When the night of my very first adult Halloween parade arrived, I couldn’t stop myself from shaking. This was partly due to the fact that it was 38 degrees, and a thin layer of sequins does little to protect a body from hypothermia. But it was also overwhelming to finally don the kind of sparkly costume I had always wanted to wear. Better still — the crowd loved it!
The next year, we were flattered to be asked by the organizing committee to walk near the front of the parade. We went as Rachel Zoe and Brad Goreski of reality television “fame.” As we strutted down the street wheeling racks of clothing, people cheered and called to us like celebs on a red carpet — “Rachel! Brad! Over here!” I’d toss them looks over my sunglasses and sip from my Starbucks cup full of vodka — just like Rachel.

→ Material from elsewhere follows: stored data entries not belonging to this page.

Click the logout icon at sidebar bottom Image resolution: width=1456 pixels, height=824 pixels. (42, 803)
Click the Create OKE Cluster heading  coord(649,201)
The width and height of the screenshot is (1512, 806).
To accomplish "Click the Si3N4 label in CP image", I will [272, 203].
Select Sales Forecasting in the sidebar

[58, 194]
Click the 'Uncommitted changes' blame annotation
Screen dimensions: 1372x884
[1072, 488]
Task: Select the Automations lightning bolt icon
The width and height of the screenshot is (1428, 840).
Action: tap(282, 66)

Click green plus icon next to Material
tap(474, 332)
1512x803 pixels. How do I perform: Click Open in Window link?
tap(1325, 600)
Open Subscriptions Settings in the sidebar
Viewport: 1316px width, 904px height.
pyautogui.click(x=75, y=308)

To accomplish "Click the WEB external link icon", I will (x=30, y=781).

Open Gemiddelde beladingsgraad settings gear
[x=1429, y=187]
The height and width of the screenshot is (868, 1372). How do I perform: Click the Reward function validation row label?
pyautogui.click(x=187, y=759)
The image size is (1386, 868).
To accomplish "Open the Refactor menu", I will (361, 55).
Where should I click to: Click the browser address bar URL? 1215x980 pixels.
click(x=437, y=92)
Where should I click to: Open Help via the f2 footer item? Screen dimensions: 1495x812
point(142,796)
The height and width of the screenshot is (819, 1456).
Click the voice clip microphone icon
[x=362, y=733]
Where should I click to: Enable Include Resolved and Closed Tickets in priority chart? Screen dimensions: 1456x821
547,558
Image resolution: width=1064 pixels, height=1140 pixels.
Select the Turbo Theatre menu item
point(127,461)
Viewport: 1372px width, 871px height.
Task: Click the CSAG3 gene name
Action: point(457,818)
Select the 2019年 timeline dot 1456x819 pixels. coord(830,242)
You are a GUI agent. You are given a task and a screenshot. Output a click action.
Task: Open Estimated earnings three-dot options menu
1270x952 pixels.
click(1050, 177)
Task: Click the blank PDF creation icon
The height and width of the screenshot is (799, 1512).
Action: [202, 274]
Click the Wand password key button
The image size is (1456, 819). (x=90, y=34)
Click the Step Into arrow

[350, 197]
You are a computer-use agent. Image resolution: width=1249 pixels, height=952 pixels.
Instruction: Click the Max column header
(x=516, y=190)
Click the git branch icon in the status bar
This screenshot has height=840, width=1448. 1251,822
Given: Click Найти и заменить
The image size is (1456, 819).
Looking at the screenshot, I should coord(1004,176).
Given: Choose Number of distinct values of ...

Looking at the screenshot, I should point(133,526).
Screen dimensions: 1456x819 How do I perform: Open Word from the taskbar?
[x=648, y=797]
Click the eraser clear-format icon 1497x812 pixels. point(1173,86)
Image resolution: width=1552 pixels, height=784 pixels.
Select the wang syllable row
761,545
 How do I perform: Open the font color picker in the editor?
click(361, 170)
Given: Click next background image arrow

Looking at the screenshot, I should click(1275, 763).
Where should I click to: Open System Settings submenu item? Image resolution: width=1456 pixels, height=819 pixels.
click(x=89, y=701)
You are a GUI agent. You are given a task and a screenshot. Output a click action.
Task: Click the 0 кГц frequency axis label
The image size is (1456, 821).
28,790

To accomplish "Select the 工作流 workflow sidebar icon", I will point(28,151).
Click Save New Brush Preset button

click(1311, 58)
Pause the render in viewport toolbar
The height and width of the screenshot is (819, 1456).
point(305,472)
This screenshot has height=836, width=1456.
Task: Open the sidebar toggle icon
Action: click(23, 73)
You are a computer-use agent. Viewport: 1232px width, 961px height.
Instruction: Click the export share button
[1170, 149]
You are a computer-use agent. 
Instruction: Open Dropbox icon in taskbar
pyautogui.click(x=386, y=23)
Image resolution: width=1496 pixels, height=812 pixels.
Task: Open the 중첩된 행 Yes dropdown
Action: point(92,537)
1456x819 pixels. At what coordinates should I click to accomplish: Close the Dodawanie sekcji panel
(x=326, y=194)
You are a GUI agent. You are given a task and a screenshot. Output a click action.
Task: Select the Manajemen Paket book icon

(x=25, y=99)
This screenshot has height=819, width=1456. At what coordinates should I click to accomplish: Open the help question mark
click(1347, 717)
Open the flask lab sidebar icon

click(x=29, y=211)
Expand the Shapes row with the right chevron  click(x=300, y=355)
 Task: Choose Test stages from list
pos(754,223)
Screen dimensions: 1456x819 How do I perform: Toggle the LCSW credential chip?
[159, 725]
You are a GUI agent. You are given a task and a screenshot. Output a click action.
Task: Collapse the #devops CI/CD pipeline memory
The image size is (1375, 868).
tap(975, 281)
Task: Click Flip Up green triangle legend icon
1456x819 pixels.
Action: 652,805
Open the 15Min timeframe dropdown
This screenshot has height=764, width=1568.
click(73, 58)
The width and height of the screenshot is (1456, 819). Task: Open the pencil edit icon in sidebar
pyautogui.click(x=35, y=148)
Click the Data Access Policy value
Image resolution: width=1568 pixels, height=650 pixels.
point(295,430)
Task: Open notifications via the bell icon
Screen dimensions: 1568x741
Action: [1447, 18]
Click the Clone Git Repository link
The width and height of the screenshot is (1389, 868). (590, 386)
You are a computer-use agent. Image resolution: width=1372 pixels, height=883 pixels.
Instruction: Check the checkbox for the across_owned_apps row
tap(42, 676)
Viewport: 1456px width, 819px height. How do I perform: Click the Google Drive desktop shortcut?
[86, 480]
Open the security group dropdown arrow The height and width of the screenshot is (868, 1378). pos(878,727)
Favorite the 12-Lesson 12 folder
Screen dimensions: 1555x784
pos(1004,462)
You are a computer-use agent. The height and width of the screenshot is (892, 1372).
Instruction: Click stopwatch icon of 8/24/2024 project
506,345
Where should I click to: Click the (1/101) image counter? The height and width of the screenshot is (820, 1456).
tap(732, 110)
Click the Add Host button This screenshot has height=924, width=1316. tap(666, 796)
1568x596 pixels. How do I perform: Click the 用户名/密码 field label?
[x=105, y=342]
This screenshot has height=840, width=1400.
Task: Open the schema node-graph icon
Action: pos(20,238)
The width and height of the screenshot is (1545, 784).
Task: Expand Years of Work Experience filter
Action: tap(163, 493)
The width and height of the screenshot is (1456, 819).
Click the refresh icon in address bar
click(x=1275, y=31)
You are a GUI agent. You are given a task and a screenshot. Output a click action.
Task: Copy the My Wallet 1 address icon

And then it happened: The following year we were asked to lead the parade. “Really?” we asked the parade chair. “Are you sure?”
“Why? Aren’t you?” she asked, laughing.
Gary and I spent what seemed like an eternity pondering potential costume ideas before we finally hit one that we hoped would be perfect. We shopped for months. We asked our neighbor — a former makeup artist — to help us get ready. We invested in legitimate wigs and choreographed an entire routine. And when we high-kicked our way down the street as Vegas showgirls, our two-foot-tall feathered headdresses dancing in the breeze, I thought of my mother’s motto as I waved to the crowd: You can be anything you dream.
It had turned out that she was right, of course. It had just taken me a few decades to finally figure out how.